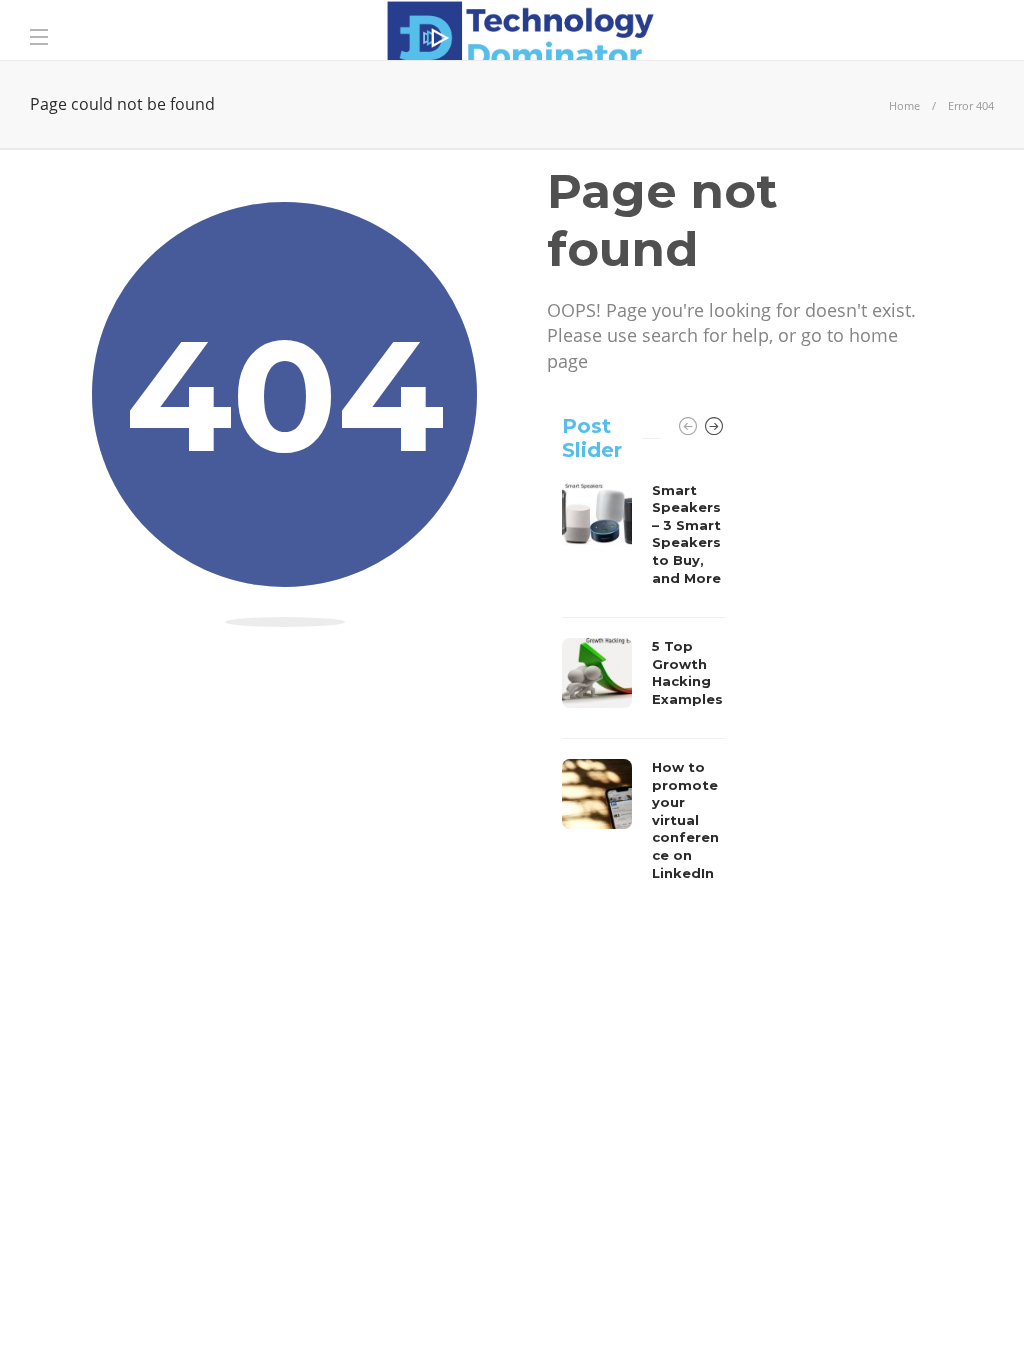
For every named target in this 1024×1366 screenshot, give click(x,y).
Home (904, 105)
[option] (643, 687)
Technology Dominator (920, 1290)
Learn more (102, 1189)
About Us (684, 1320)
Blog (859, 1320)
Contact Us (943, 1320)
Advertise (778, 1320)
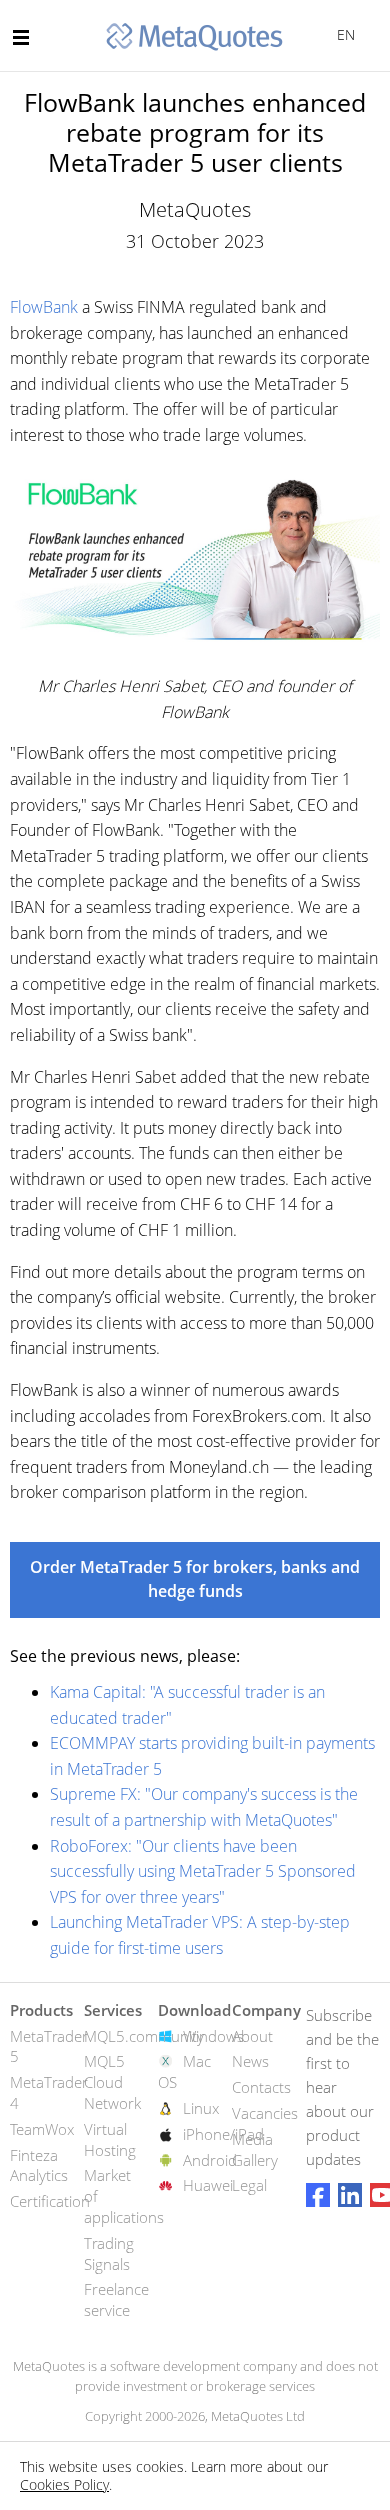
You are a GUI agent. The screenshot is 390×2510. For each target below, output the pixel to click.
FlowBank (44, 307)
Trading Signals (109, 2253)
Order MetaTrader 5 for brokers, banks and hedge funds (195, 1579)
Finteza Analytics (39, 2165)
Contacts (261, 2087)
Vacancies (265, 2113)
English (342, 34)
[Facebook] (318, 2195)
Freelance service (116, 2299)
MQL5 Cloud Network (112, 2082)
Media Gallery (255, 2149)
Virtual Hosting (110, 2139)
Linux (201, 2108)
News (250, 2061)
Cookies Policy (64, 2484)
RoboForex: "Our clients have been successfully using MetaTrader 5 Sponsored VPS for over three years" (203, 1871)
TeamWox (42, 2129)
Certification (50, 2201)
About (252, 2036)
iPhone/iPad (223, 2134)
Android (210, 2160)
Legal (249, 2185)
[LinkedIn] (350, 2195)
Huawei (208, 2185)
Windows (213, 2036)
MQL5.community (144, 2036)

→ Work item
Write out the lines above from the one with "About Us (684, 1320)" through the one with "Media Gallery (255, 2149)", ends included, exactly; no picture goes in.

→ Task response
About Us (684, 1320)
Blog (859, 1320)
Contact Us (943, 1320)
Advertise (778, 1320)
You are a GUI agent. The screenshot is 390×2510. For each target below, output the pixel to click.
FlowBank (44, 307)
Trading Signals (109, 2253)
Order MetaTrader 5 for brokers, banks and hedge funds (195, 1579)
Finteza Analytics (39, 2165)
Contacts (261, 2087)
Vacancies (265, 2113)
English (342, 34)
[Facebook] (318, 2195)
Freelance service (116, 2299)
MQL5 Cloud Network (112, 2082)
Media Gallery (255, 2149)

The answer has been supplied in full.